Primo, on peut la comparer à une unité de soins intensifs d’un grand hôpital : un local contrôlé au niveau température, humidité, quantités de bactéries etc… dans lequel le patient est connecté à tout un appareillage de monitoring numérique et où sans en avoir conscience, il est nourri et a bonne mine comme s’il dormait paisiblement. Que pensez-vous de cette situation en porte à faux si elle se propageait à la société toute entière ? En fait, dans les buildings d’habitation des grande villes, ces conditions sont déjà réunies : on y est libéré de toute peur de catastrophes naturelles comme les inondations par exemple, qui puissent surgir du jour au lendemain, on y vit dans une ambiance climatisée et avec toutes sortes de services alimentaires et autres contre espèces sonnantes et trébuchantes.

Secundo, on peut la comparer aux imitations de la nature que l’on retrouve à la fois dans les jardinets éducatifs des écoles et dans les aquariums et jardins zoologiques. On appelle "biotope" en éducation environnementale, le jardinet de l'école creusé par les adultes qui y placent le vinyle de fond et le recouvrent de terre, d'eau et des mauvaises herbes afin de donner aux enfants l’illusion de la vraie nature. Parfois, on y ajoute des insectes et une pièce d’eau pour l’observation des poissons. Les adultes contrôlent le jardinet et s’il se détériore, ils le remettent en état en cachette des enfants. Quant aux jardins zoologiques et aquariums, ce sont aussi de grandes imitations de la nature. En apparence, c'est un présentoir de la vraie nature, mais en fait, c'est une maquette très bien réalisée. Dans l'aquarium, toutes les roches et les coraux sont des maquettes et toutes les conditions ambiantes sont agrémentées pour les animaux qui y vivent. C'est exactement le monde de "la civilisation indolore". La planète Terre deviendra un gigantesque aquarium qui enveloppera hommes, animaux et plantes. Les conditions environnementales seront à un certain niveau contrôlées et on n’y verra jamais de catastrophes causant la mort de centaines d'hommes à la fois.

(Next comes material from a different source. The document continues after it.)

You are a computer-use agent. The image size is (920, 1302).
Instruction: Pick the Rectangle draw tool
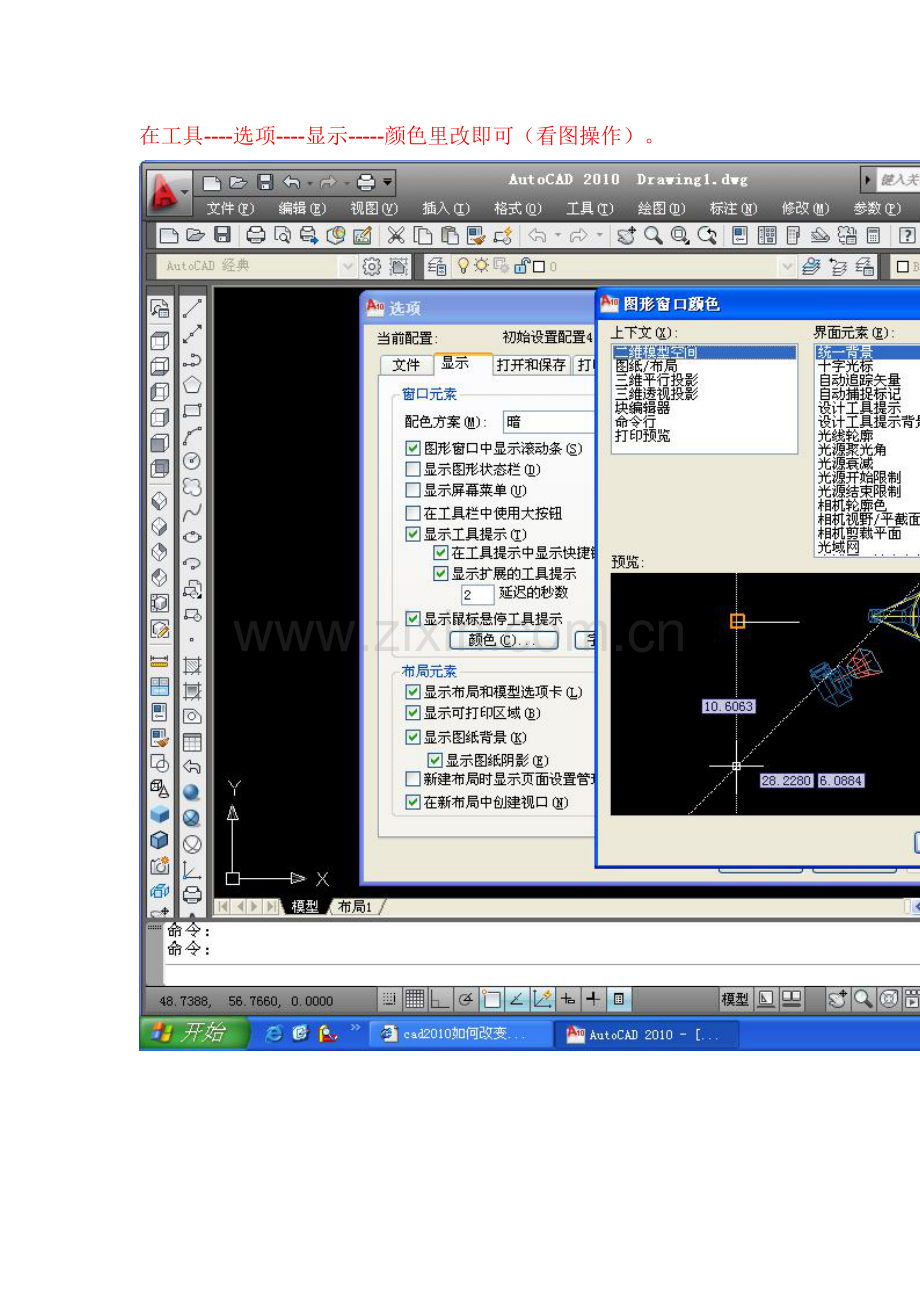[192, 411]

     Ce monde de ‘la civilisation indolore’, est-ce l'Utopie pour nous tous ?  Peut-être semble-t-il merveilleux pour les gens qui ont des difficultés pour survivre en ce moment ?. Mais que représente-t-il pour les gens qui vivent sans préoccupation et qui ont des loisirs?  Est-ce vraiment l'Utopie? Peut-être est-ce le monde facile avec juste quelques pressions et angoisses inexplicables, un peu comme une noyade dans de l'eau sucrée.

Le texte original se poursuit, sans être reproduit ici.